— start Material for the task —
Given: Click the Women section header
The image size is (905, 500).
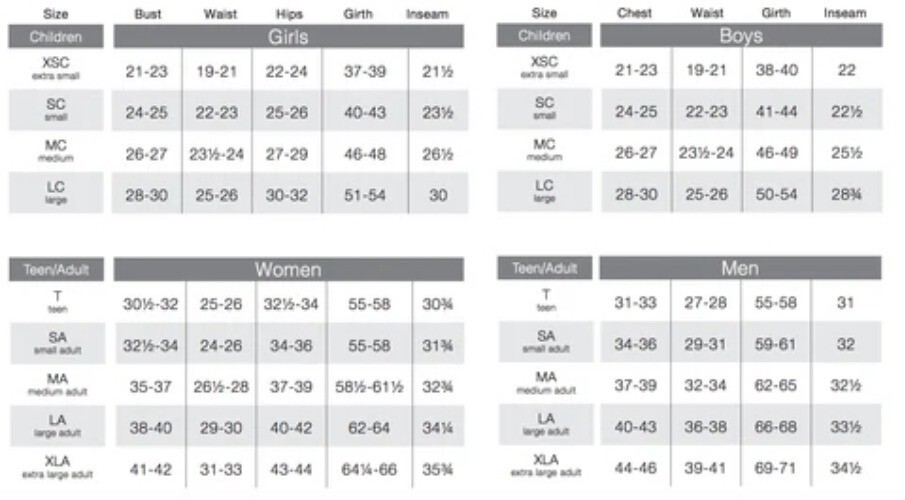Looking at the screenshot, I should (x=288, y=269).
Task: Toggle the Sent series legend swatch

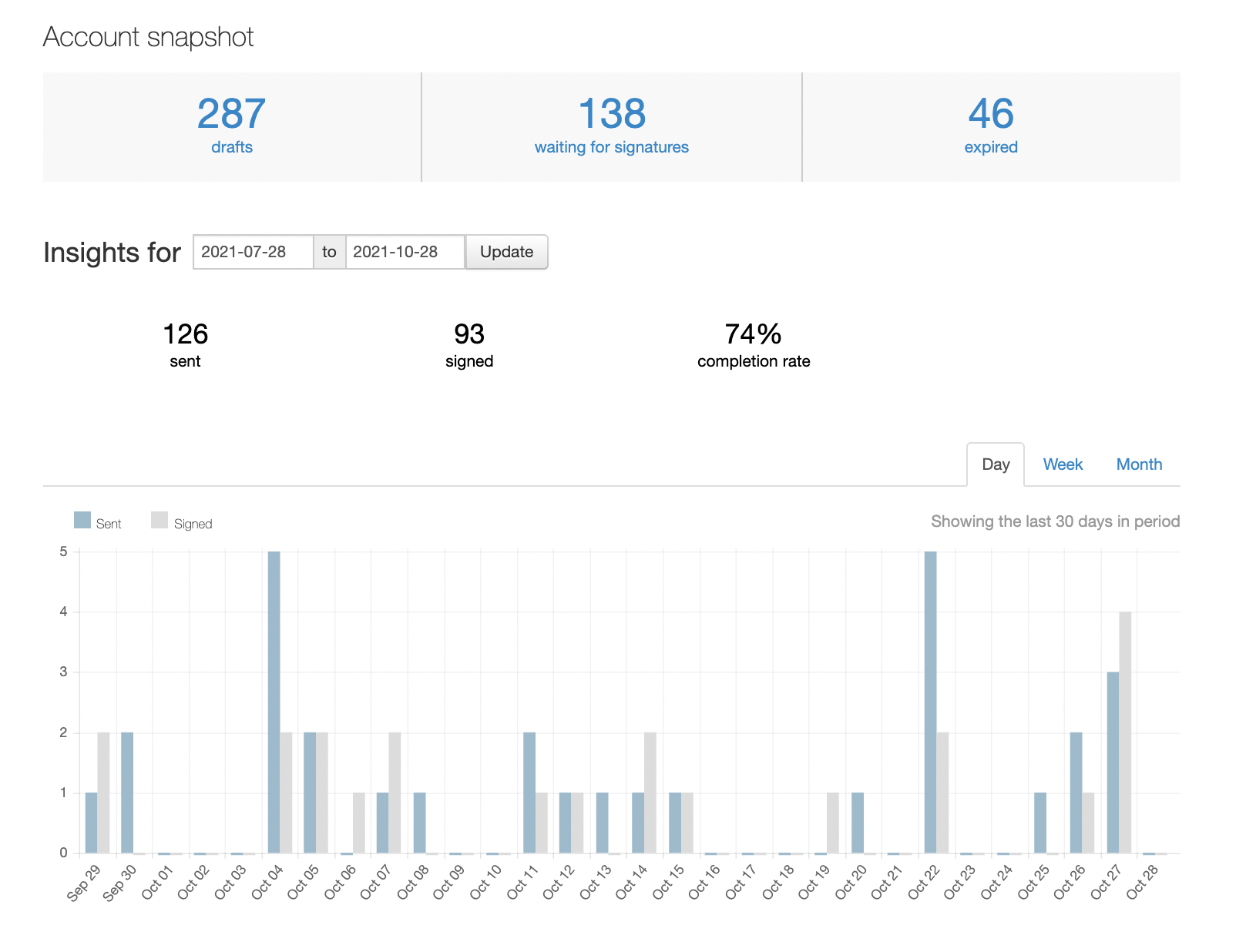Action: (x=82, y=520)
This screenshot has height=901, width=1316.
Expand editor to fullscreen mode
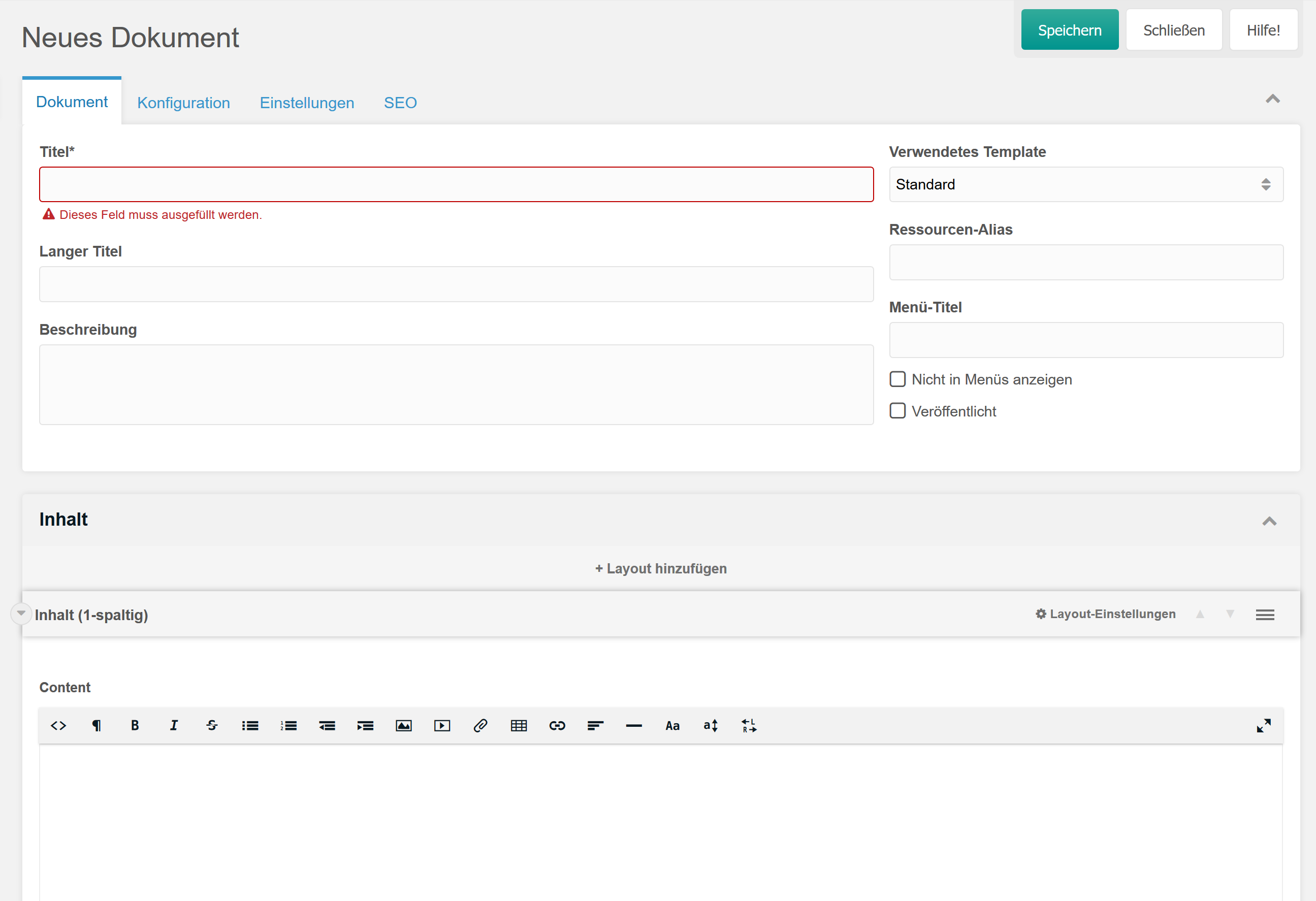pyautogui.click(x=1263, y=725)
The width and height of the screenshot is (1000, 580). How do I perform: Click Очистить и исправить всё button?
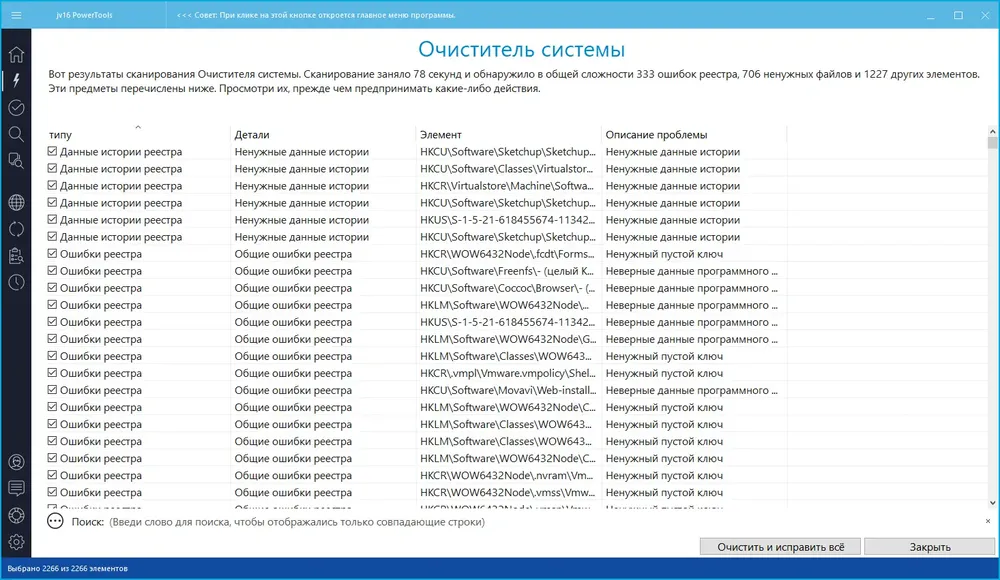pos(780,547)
— end Material for the task —
=== Written request ===
Copy all of the data above verbatim, leaving the pictures out.

=== Solution to the problem ===
Given: Click the Women section header
The image size is (905, 500).
Looking at the screenshot, I should (x=288, y=269).
Task: Toggle the Sent series legend swatch

Action: (x=82, y=520)
This screenshot has height=901, width=1316.
Expand editor to fullscreen mode
pyautogui.click(x=1263, y=725)
The width and height of the screenshot is (1000, 580). How do I perform: Click Очистить и исправить всё button?
pos(780,547)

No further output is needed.